Choosing a personal SSID can make it easier for hackers and other ne’er-do-wells to carry out hyper-personalized phishing attacks designed to steal your personal information. “It’s easier than you think,” he adds, ”especially with sites like Wigle,” which lists crowdsourced WiFi network information.
You can even tell your router not to broadcast the SSID at all. Once you do that, any device that has never been connected to your WiFi won’t be able to “see” the network.
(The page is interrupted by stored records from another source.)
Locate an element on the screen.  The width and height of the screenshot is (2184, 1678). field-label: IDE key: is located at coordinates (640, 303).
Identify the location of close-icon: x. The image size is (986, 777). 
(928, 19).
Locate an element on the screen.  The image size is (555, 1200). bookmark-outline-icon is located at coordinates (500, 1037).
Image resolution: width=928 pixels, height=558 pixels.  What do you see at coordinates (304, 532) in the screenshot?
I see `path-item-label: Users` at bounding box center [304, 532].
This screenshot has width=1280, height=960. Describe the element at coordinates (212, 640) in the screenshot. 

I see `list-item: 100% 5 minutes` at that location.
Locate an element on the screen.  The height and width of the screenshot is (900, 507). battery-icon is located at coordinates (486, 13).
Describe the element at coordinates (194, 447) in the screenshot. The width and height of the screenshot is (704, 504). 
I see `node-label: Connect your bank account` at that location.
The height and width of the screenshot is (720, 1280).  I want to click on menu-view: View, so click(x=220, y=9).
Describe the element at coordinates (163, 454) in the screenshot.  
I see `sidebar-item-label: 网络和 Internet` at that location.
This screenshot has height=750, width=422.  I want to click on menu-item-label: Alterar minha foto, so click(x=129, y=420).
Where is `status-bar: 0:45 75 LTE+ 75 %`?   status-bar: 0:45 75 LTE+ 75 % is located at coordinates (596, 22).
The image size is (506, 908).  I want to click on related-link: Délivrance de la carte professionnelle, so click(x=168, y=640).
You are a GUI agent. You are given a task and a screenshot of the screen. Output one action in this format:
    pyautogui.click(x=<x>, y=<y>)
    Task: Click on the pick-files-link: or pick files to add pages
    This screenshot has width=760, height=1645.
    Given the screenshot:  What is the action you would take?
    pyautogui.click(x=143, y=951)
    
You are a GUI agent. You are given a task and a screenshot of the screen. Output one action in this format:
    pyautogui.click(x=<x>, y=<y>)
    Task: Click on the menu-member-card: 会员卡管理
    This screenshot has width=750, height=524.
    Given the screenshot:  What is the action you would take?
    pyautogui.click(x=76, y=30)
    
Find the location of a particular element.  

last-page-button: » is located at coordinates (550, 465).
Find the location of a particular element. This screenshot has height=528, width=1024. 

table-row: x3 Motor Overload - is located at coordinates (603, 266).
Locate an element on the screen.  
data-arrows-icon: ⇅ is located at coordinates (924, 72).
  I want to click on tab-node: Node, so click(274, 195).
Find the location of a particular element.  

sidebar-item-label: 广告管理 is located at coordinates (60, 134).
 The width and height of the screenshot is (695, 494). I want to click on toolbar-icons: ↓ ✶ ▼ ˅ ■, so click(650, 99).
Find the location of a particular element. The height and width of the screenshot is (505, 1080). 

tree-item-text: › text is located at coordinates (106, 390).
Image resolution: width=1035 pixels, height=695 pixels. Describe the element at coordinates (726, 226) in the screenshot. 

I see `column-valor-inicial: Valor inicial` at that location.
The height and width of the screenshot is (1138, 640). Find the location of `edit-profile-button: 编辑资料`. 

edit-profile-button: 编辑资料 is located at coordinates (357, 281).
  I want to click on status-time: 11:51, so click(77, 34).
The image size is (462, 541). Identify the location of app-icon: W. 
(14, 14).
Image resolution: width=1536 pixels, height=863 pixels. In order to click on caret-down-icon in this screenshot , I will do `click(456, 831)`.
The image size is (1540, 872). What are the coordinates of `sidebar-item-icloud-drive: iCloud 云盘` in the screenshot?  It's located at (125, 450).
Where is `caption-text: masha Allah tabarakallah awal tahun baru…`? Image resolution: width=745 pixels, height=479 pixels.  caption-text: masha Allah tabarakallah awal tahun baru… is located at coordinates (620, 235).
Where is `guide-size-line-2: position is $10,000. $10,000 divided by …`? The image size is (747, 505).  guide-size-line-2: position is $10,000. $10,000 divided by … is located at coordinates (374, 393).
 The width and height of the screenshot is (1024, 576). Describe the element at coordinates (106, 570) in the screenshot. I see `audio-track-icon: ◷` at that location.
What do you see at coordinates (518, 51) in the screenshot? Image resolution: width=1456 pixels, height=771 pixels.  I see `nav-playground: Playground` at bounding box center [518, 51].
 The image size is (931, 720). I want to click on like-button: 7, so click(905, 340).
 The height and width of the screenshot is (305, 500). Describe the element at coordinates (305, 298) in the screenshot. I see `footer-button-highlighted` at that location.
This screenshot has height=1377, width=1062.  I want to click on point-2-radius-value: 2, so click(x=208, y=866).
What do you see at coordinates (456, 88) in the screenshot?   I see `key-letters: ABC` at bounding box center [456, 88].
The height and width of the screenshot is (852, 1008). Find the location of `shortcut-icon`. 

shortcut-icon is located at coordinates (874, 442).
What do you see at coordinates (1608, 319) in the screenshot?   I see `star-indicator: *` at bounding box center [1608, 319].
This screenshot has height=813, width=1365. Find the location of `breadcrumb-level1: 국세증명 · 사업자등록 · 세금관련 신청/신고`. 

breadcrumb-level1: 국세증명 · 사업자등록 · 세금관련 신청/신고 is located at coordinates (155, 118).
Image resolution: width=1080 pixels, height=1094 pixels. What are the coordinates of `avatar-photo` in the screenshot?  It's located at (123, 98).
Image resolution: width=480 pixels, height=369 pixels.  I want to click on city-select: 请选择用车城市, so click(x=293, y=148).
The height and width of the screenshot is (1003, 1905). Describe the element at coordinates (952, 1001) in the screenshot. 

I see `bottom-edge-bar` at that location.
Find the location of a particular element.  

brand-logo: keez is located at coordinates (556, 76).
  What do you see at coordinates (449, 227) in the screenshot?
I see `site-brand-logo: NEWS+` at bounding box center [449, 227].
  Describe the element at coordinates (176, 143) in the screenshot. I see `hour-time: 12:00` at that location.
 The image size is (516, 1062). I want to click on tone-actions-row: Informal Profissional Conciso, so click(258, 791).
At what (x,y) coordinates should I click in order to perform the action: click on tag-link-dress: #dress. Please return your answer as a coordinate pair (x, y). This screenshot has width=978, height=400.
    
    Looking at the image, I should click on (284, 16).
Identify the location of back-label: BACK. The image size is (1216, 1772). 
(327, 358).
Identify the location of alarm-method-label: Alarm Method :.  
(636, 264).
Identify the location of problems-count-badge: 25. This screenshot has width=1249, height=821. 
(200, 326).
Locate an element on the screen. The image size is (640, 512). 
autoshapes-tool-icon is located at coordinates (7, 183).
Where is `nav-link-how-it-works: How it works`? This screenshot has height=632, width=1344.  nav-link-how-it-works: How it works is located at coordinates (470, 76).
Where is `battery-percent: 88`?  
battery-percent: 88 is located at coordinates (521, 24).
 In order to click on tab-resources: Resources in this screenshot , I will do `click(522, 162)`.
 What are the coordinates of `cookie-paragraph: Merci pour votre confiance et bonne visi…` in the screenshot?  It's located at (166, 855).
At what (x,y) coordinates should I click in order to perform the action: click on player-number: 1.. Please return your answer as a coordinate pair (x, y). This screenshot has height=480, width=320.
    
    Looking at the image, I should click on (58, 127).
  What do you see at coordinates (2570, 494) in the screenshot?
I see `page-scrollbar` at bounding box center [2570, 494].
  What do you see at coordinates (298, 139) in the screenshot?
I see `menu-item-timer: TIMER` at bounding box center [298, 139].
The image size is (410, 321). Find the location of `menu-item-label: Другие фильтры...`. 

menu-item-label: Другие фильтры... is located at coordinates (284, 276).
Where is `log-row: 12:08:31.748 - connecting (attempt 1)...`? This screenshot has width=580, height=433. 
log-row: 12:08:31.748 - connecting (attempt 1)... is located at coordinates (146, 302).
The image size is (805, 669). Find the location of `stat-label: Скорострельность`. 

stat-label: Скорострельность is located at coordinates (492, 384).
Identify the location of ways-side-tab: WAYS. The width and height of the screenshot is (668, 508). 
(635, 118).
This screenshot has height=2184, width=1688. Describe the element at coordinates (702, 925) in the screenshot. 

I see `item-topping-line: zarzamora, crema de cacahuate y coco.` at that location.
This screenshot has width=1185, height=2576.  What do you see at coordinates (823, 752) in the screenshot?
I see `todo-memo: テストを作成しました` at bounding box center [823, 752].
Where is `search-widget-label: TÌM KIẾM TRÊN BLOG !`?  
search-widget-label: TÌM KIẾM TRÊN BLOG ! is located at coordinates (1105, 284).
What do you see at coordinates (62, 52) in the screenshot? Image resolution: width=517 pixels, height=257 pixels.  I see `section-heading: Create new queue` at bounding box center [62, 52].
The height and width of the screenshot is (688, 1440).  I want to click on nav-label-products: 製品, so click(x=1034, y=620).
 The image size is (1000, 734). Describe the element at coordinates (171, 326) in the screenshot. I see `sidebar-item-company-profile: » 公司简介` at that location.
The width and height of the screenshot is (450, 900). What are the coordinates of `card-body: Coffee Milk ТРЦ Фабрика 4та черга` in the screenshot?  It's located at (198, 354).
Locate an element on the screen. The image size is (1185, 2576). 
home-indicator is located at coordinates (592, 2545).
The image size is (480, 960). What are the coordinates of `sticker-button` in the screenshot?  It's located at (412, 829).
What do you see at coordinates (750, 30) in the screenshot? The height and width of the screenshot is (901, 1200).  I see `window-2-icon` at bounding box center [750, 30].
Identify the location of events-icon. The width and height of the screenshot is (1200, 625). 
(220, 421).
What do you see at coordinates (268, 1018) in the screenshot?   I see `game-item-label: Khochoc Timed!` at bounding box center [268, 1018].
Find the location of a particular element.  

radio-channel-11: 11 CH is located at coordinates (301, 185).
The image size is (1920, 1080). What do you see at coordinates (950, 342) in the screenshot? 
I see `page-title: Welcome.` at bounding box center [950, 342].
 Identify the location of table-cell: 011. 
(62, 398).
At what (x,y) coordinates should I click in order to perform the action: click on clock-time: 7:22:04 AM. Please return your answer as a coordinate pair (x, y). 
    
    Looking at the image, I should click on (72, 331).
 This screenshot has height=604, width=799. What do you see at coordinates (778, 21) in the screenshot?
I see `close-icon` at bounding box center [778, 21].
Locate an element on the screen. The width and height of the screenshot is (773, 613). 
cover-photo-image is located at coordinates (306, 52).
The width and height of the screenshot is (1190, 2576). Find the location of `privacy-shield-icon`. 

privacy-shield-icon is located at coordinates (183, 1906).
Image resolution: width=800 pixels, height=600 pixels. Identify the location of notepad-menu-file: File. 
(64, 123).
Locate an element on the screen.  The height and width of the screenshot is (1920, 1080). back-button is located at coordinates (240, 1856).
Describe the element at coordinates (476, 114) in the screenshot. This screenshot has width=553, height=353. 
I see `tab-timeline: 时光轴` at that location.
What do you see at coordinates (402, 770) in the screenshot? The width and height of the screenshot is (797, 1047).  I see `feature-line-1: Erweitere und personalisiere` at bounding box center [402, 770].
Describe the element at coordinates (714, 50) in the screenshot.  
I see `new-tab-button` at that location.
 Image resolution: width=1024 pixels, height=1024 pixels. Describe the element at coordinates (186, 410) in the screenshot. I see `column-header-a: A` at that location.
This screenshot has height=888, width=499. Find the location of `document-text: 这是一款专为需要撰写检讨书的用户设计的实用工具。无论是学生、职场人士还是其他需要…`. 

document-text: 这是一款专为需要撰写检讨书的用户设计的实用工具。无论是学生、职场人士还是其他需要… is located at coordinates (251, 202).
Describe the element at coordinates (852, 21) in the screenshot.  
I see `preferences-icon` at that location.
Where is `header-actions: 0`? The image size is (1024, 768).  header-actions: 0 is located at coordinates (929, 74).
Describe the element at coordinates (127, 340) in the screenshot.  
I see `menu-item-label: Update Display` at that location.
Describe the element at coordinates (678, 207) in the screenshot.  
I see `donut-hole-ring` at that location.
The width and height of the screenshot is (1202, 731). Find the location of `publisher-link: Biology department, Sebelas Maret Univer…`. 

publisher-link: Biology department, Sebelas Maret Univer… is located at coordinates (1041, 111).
To connect to the WiFi via a new device, you have to manually input the network name, instead of selecting it from a list of nearby options. But what is at most a minor inconvenience for you—how often do you connect new devices to your WiFi?—essentially makes your network invisible to would-be hackers.
Use WPA3
Security protocols for routers improve over time, which means the old ones get outdated.
Among other things, the latest standard, known as WPA3, encrypts your WiFi connection, making it harder for cybercriminals to guess your WiFi password using hacking tools that automatically cycle through tens of thousands of possibilities, says Kevin Robinson, vice president of marketing at the WiFi Alliance, which oversees the standard.
WPA3 has been a mandatory inclusion for WiFi-certified devices since 2020. So if your router is reasonably new, it should be supported.
If your router doesn’t support WPA3, use the previous standard, known as WPA2-AES.
Routers that can’t use WPA2 should be replaced, according to Fisco, because they’re simply not equipped to handle today’s threats.